12. The machine according to claim 11 wherein each said indentation is formed by angular surfaces on at least one of said two adjacent products and wherein each said first and second feed finger includes an angled feed surface adjacent said first axis, so that when said first and second feed fingers are in feeding engagement with said strip of products:

(1) portions of said angled feed surfaces of said first and second feed fingers are positioned within the indentation of said strip of products so that said strip of products is movable a small amount along said first axis while said first and second feed fingers are stationary and

(2) when said drive carriage effects moving of said first and second feed fingers, at least one of said angled feed surfaces engages the angular surface of the indentation and effects feeding of said strip of products along said first axis.

13. The machine according to claim 12 wherein each of said first and second feed fingers includes an inward end adjacent said angled feed surface thereof and an opposite outward end adjacent said pivotal attachment to said drive carriage, and

wherein said pivotal attachment of one said link to said first feed finger is effected at said inward end thereof, and said pivotal attachment of the other said link to said second feed finger is effected at said inward end thereof.

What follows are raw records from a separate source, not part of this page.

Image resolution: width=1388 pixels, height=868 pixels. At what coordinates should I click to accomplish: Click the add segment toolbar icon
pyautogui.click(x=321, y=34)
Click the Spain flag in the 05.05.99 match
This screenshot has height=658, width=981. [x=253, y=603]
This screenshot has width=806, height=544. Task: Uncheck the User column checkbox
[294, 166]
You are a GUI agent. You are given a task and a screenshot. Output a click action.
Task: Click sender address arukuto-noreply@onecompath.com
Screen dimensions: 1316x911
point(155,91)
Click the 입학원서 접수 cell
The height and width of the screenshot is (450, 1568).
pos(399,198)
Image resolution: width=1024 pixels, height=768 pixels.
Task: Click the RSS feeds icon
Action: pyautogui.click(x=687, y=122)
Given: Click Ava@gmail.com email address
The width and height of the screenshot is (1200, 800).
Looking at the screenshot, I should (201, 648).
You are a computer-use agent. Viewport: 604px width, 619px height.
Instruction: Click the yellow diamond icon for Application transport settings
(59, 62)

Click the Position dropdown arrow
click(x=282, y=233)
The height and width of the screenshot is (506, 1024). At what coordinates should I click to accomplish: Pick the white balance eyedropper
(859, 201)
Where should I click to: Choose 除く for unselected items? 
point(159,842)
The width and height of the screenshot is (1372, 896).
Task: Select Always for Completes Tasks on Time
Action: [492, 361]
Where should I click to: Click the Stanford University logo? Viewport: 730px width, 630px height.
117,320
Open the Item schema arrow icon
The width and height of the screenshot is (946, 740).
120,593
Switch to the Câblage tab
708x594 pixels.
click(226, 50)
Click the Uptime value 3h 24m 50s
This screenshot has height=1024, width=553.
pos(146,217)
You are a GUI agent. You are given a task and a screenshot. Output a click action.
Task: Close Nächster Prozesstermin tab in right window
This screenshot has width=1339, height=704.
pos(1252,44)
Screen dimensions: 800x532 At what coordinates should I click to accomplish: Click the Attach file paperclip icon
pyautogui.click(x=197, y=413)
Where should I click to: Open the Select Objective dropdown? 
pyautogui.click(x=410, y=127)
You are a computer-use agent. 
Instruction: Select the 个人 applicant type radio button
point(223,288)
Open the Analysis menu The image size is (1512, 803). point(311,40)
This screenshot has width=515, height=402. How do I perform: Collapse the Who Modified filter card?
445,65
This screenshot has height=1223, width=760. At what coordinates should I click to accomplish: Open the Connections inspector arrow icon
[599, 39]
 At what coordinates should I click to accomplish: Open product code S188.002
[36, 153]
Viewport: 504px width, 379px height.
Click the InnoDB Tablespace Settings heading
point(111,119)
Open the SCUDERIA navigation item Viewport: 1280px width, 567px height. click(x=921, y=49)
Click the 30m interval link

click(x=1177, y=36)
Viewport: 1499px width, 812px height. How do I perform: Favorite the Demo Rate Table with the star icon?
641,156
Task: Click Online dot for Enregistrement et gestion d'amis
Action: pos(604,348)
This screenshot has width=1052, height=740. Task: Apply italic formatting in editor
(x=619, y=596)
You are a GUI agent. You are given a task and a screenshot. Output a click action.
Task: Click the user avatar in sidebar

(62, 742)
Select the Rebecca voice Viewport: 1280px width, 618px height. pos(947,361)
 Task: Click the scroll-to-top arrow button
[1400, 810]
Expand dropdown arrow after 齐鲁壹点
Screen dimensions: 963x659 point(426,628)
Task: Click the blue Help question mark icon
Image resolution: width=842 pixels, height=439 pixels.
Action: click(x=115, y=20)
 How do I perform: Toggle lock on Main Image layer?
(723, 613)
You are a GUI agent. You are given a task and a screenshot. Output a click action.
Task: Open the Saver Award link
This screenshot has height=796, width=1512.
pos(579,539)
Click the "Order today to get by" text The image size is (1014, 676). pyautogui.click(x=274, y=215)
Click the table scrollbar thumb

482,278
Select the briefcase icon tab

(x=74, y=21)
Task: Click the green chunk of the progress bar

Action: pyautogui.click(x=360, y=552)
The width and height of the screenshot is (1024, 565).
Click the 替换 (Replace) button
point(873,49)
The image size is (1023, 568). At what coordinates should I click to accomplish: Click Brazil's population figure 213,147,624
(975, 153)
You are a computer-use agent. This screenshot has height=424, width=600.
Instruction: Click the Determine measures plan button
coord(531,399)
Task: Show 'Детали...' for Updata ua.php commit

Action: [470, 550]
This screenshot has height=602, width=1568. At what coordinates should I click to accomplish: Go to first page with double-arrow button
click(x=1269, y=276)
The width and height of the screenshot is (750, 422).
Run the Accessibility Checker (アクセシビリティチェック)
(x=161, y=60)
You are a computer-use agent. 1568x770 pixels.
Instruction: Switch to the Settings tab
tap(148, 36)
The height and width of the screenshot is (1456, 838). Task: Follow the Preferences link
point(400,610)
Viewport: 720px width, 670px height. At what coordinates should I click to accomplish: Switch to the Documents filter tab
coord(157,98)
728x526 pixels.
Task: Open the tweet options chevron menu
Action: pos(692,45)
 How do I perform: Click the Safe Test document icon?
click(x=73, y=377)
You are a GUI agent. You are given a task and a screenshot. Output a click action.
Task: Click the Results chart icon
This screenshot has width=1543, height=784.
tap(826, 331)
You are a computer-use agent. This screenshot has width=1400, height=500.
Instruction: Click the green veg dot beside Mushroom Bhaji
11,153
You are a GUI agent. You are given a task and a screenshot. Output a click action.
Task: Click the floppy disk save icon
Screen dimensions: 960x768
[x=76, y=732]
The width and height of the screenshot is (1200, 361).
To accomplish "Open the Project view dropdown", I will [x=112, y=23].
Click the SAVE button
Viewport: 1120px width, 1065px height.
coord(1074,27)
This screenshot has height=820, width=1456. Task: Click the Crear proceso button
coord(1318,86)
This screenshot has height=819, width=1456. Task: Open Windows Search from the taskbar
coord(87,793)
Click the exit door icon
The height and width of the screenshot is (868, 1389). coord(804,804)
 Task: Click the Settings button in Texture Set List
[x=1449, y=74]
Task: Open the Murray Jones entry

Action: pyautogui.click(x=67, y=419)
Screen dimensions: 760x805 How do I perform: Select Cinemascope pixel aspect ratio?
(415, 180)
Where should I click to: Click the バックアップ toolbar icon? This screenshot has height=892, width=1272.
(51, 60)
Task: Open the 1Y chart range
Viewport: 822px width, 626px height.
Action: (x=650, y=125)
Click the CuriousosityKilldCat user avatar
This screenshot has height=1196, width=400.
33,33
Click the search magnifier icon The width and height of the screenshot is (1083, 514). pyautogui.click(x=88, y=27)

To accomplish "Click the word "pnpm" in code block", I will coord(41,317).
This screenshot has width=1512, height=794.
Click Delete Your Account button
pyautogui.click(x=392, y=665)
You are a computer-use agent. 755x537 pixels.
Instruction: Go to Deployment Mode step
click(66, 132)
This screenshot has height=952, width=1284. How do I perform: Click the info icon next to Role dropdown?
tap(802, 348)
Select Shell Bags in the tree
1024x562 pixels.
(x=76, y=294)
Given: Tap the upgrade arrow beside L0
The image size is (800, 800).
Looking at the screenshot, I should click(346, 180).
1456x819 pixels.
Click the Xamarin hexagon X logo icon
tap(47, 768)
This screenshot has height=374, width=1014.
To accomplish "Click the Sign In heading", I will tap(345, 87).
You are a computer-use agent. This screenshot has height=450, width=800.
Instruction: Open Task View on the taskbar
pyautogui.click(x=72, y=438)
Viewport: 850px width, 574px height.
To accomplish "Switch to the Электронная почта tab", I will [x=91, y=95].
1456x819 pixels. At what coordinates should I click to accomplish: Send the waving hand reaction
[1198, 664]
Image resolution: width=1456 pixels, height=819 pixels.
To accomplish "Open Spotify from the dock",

14. The feed mechanism according to claim 13 including:

(1) a drive stop attached to said drive carriage arranged to abut said follower carriage when said drive carriage is caused to undergo sliding movement in said feed direction thereby causing said follower carriage to move in said feed direction and

(2) a return stop attached to said follower carriage arranged to engage said drive carriage when said drive carriage is caused to undergo sliding movement in said return direction thereby causing said follower carriage to move in said return direction.

15. The feed mechanism according to claim 14 wherein said drive stop is adjustably attached to said drive carriage and arranged so that when said actuator causes said drive carriage to undergo sliding movement in said feed direction, said drive carriage moves a finite first distance toward said follower carriage until said drive stop engages said follower carriage, wherein movement in said feed direction causes said angled feed surfaces of said first and second feed fingers to mutually move toward said first axis and into feeding engagement with said strip of products.

16. The feed mechanism according to claim 15 wherein said return stop is adjustably attached to said follower carriage and arranged so that when said actuator causes said drive carriage to undergo sliding movement in said return direction said drive carriage moves a finite second distance away from said follower carriage until said return stop engages said drive carriage, wherein movement in said return direction causes said angled feed surfaces of said first and second feed fingers to mutually move away from said first axis and out of feeding engagement with said strip of products.

17. The feed mechanism according to claim 16 wherein said finite first distance equals said finite second distance.

18. The feed mechanism according to claim 17 including a carriage drag coupled to said frame and arranged to cause said follower carriage to resist undergoing sliding movement along said first axis until a minimum force is applied through one of either said feed stop and said return stop to said follower carriage to overcome the resistance and cause said follower carriage to undergo sliding movement along said first axis.

19. The feed mechanism according to claim 16 wherein said return stop is adjustable so that when said angled feed surfaces of said first and second feed fingers mutually move out of feeding engagement with said strip of products, said first and second feed fingers are spaced from said strip of products during all of the movement of said follower carriage in said return direction.

20. The machine according to claim 10 wherein movement of said feed fingers into feeding engagement is movement perpendicular to said first axis.